WORK INSTRUCTIONS:
For each record that follows, write out an identical copy.

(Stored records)
..........

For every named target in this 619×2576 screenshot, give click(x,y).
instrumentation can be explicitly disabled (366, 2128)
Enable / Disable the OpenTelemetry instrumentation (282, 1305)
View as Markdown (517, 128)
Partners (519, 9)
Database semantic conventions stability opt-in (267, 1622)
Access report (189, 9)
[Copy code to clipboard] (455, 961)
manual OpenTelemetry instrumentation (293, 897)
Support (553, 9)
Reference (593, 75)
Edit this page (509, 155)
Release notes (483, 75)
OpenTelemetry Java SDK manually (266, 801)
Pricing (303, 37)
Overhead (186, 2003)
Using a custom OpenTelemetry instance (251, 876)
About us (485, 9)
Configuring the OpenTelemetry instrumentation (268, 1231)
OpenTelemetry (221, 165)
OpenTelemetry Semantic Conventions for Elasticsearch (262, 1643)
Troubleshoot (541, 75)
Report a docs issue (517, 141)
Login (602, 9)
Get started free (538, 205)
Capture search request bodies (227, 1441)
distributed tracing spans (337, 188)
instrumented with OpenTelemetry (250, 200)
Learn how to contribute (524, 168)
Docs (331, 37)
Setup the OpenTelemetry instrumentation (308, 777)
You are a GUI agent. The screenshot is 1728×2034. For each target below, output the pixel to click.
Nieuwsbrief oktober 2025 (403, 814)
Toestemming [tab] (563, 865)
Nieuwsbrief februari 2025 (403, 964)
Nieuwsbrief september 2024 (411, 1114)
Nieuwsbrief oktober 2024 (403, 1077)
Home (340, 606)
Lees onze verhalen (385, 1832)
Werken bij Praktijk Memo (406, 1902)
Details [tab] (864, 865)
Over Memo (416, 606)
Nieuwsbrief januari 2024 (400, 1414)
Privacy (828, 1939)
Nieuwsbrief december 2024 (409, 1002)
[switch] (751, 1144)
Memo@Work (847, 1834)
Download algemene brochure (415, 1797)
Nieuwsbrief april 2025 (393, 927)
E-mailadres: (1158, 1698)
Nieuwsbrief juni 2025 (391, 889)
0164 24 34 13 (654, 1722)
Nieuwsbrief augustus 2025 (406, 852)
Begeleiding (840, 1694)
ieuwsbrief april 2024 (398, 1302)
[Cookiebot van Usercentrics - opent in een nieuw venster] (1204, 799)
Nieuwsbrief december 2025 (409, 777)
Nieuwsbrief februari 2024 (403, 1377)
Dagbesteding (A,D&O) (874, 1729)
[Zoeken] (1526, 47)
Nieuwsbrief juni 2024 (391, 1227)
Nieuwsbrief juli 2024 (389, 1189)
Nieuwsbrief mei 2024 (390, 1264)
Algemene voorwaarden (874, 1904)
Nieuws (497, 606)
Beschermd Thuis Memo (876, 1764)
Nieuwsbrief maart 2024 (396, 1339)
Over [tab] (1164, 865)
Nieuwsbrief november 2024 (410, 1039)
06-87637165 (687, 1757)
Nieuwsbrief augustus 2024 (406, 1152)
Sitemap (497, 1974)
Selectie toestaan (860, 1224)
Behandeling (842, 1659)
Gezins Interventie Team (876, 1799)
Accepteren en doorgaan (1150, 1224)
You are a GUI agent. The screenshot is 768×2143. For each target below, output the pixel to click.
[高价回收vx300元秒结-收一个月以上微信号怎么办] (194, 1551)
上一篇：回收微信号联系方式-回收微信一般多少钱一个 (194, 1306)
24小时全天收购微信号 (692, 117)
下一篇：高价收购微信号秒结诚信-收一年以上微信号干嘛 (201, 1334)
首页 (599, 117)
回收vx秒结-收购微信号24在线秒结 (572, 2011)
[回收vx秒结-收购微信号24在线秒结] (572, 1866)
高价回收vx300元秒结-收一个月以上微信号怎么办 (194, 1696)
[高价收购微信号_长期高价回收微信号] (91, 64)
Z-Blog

..........

EXERCISE RESPONSE:
For every named target in this 619×2576 screenshot, give click(x,y).
instrumentation can be explicitly disabled (366, 2128)
Enable / Disable the OpenTelemetry instrumentation (282, 1305)
View as Markdown (517, 128)
Partners (519, 9)
Database semantic conventions stability opt-in (267, 1622)
Access report (189, 9)
[Copy code to clipboard] (455, 961)
manual OpenTelemetry instrumentation (293, 897)
Support (553, 9)
Reference (593, 75)
Edit this page (509, 155)
Release notes (483, 75)
OpenTelemetry Java SDK manually (266, 801)
Pricing (303, 37)
Overhead (186, 2003)
Using a custom OpenTelemetry instance (251, 876)
About us (485, 9)
Configuring the OpenTelemetry instrumentation (268, 1231)
OpenTelemetry (221, 165)
OpenTelemetry Semantic Conventions for Elasticsearch (262, 1643)
Troubleshoot (541, 75)
Report a docs issue (517, 141)
Login (602, 9)
Get started free (538, 205)
Capture search request bodies (227, 1441)
distributed tracing spans (337, 188)
instrumented with OpenTelemetry (250, 200)
Learn how to contribute (524, 168)
Docs (331, 37)
Setup the OpenTelemetry instrumentation (308, 777)
You are a GUI agent. The screenshot is 1728×2034. For each target below, output the pixel to click.
Nieuwsbrief oktober 2025 (403, 814)
Toestemming [tab] (563, 865)
Nieuwsbrief februari 2025 (403, 964)
Nieuwsbrief september 2024 (411, 1114)
Nieuwsbrief oktober 2024 (403, 1077)
Home (340, 606)
Lees onze verhalen (385, 1832)
Werken bij Praktijk Memo (406, 1902)
Details [tab] (864, 865)
Over Memo (416, 606)
Nieuwsbrief januari 2024 (400, 1414)
Privacy (828, 1939)
Nieuwsbrief december 2024 (409, 1002)
[switch] (751, 1144)
Memo@Work (847, 1834)
Download algemene brochure (415, 1797)
Nieuwsbrief april 2025 (393, 927)
E-mailadres: (1158, 1698)
Nieuwsbrief juni 2025 (391, 889)
0164 24 34 13 (654, 1722)
Nieuwsbrief augustus 2025 (406, 852)
Begeleiding (840, 1694)
ieuwsbrief april 2024 (398, 1302)
[Cookiebot van Usercentrics - opent in een nieuw venster] (1204, 799)
Nieuwsbrief december 2025 (409, 777)
Nieuwsbrief februari 2024 (403, 1377)
Dagbesteding (A,D&O) (874, 1729)
[Zoeken] (1526, 47)
Nieuwsbrief juni 2024 (391, 1227)
Nieuwsbrief juli 2024 (389, 1189)
Nieuwsbrief mei 2024 (390, 1264)
Algemene voorwaarden (874, 1904)
Nieuws (497, 606)
Beschermd Thuis Memo (876, 1764)
Nieuwsbrief maart 2024 (396, 1339)
Over [tab] (1164, 865)
Nieuwsbrief november 2024 (410, 1039)
06-87637165 (687, 1757)
Nieuwsbrief augustus 2024 (406, 1152)
Sitemap (497, 1974)
Selectie toestaan (860, 1224)
Behandeling (842, 1659)
Gezins Interventie Team (876, 1799)
Accepteren en doorgaan (1150, 1224)
You are a GUI agent. The screenshot is 768×2143. For each target below, output the pixel to click.
[高价回收vx300元秒结-收一个月以上微信号怎么办] (194, 1551)
上一篇：回收微信号联系方式-回收微信一般多少钱一个 (194, 1306)
24小时全天收购微信号 (692, 117)
下一篇：高价收购微信号秒结诚信-收一年以上微信号干嘛 (201, 1334)
首页 (599, 117)
回收vx秒结-收购微信号24在线秒结 (572, 2011)
[回收vx秒结-收购微信号24在线秒结] (572, 1866)
高价回收vx300元秒结-收一个月以上微信号怎么办 (194, 1696)
[高价收购微信号_长期高价回收微信号] (91, 64)
Z-Blog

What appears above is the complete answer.